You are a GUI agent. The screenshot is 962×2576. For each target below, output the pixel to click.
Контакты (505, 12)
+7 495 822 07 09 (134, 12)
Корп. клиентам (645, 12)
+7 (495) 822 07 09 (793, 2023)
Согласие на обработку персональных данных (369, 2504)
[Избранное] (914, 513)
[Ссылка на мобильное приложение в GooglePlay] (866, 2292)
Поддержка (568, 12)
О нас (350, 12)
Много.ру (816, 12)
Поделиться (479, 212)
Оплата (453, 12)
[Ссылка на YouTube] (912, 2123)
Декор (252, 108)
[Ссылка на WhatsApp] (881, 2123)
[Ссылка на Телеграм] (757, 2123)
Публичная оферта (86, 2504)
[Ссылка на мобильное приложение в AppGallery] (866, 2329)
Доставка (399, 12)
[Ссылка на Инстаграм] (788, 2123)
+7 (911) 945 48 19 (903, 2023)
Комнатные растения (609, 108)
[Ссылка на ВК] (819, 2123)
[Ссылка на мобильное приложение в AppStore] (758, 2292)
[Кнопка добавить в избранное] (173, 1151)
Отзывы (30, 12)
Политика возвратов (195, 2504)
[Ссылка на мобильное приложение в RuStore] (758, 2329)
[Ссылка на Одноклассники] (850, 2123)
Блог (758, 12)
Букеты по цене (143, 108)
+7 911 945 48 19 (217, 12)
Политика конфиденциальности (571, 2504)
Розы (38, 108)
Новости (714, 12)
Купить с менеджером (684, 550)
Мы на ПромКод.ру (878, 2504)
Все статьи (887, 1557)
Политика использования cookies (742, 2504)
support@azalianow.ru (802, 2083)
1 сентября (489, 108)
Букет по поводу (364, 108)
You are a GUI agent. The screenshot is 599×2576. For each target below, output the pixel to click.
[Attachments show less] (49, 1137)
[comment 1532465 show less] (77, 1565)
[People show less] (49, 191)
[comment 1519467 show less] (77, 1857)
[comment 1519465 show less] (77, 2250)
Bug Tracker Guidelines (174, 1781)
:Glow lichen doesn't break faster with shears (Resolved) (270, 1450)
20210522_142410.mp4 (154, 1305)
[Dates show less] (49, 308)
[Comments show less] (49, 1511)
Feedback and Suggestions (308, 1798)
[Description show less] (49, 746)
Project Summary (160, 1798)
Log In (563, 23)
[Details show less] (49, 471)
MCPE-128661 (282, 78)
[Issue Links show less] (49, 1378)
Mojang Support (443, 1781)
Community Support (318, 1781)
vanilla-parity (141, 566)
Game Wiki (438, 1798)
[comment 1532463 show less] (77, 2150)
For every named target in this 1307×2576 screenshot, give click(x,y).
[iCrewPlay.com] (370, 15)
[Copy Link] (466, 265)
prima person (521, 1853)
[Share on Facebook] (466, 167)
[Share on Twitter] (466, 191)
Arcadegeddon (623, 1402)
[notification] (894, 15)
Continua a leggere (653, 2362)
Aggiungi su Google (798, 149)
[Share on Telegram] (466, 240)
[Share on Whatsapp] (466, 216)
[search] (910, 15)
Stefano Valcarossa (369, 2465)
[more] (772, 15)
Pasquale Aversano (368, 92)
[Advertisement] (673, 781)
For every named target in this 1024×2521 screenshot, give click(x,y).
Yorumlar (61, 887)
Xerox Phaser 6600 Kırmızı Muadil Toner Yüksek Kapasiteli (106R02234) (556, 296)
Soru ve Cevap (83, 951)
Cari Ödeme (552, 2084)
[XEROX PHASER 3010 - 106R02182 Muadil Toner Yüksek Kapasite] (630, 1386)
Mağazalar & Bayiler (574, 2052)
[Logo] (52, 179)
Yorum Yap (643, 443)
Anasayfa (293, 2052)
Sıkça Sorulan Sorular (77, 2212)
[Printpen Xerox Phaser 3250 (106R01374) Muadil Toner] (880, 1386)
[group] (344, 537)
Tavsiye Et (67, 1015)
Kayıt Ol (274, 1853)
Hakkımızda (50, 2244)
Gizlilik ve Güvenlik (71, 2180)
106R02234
################
*Work request:* Your task is to give back every record exactly.

*Exercise answer:*
You are a GUI agent. The screenshot is 962×2576. For each target below, output the pixel to click.
Контакты (505, 12)
+7 495 822 07 09 (134, 12)
Корп. клиентам (645, 12)
+7 (495) 822 07 09 (793, 2023)
Согласие на обработку персональных данных (369, 2504)
[Избранное] (914, 513)
[Ссылка на мобильное приложение в GooglePlay] (866, 2292)
Поддержка (568, 12)
О нас (350, 12)
Много.ру (816, 12)
Поделиться (479, 212)
Оплата (453, 12)
[Ссылка на YouTube] (912, 2123)
Декор (252, 108)
[Ссылка на WhatsApp] (881, 2123)
[Ссылка на Телеграм] (757, 2123)
Публичная оферта (86, 2504)
[Ссылка на мобильное приложение в AppGallery] (866, 2329)
Доставка (399, 12)
[Ссылка на Инстаграм] (788, 2123)
+7 (911) 945 48 19 (903, 2023)
Комнатные растения (609, 108)
[Ссылка на ВК] (819, 2123)
[Ссылка на мобильное приложение в AppStore] (758, 2292)
[Кнопка добавить в избранное] (173, 1151)
Отзывы (30, 12)
Политика возвратов (195, 2504)
[Ссылка на мобильное приложение в RuStore] (758, 2329)
[Ссылка на Одноклассники] (850, 2123)
Блог (758, 12)
Букеты по цене (143, 108)
+7 911 945 48 19 (217, 12)
Политика конфиденциальности (571, 2504)
Розы (38, 108)
Новости (714, 12)
Купить с менеджером (684, 550)
Мы на ПромКод.ру (878, 2504)
Все статьи (887, 1557)
Политика использования cookies (742, 2504)
support@azalianow.ru (802, 2083)
1 сентября (489, 108)
Букет по поводу (364, 108)
You are a GUI agent. The screenshot is 599×2576. For each target below, output the pixel to click.
[Attachments show less] (49, 1137)
[comment 1532465 show less] (77, 1565)
[People show less] (49, 191)
[comment 1519467 show less] (77, 1857)
[comment 1519465 show less] (77, 2250)
Bug Tracker Guidelines (174, 1781)
:Glow lichen doesn't break faster with shears (Resolved) (270, 1450)
20210522_142410.mp4 (154, 1305)
[Dates show less] (49, 308)
[Comments show less] (49, 1511)
Feedback and Suggestions (308, 1798)
[Description show less] (49, 746)
Project Summary (160, 1798)
Log In (563, 23)
[Details show less] (49, 471)
MCPE-128661 (282, 78)
[Issue Links show less] (49, 1378)
Mojang Support (443, 1781)
Community Support (318, 1781)
vanilla-parity (141, 566)
Game Wiki (438, 1798)
[comment 1532463 show less] (77, 2150)
For every named target in this 1307×2576 screenshot, give click(x,y).
[iCrewPlay.com] (370, 15)
[Copy Link] (466, 265)
prima person (521, 1853)
[Share on Facebook] (466, 167)
[Share on Twitter] (466, 191)
Arcadegeddon (623, 1402)
[notification] (894, 15)
Continua a leggere (653, 2362)
Aggiungi su Google (798, 149)
[Share on Telegram] (466, 240)
[Share on Whatsapp] (466, 216)
[search] (910, 15)
Stefano Valcarossa (369, 2465)
[more] (772, 15)
Pasquale Aversano (368, 92)
[Advertisement] (673, 781)
For every named target in this 1024×2521 screenshot, give click(x,y).
Yorumlar (61, 887)
Xerox Phaser 6600 Kırmızı Muadil Toner Yüksek Kapasiteli (106R02234) (556, 296)
Soru ve Cevap (83, 951)
Cari Ödeme (552, 2084)
[XEROX PHASER 3010 - 106R02182 Muadil Toner Yüksek Kapasite] (630, 1386)
Mağazalar & Bayiler (574, 2052)
[Logo] (52, 179)
Yorum Yap (643, 443)
Anasayfa (293, 2052)
Sıkça Sorulan Sorular (77, 2212)
[Printpen Xerox Phaser 3250 (106R01374) Muadil Toner] (880, 1386)
[group] (344, 537)
Tavsiye Et (67, 1015)
Kayıt Ol (274, 1853)
Hakkımızda (50, 2244)
Gizlilik ve Güvenlik (71, 2180)
106R02234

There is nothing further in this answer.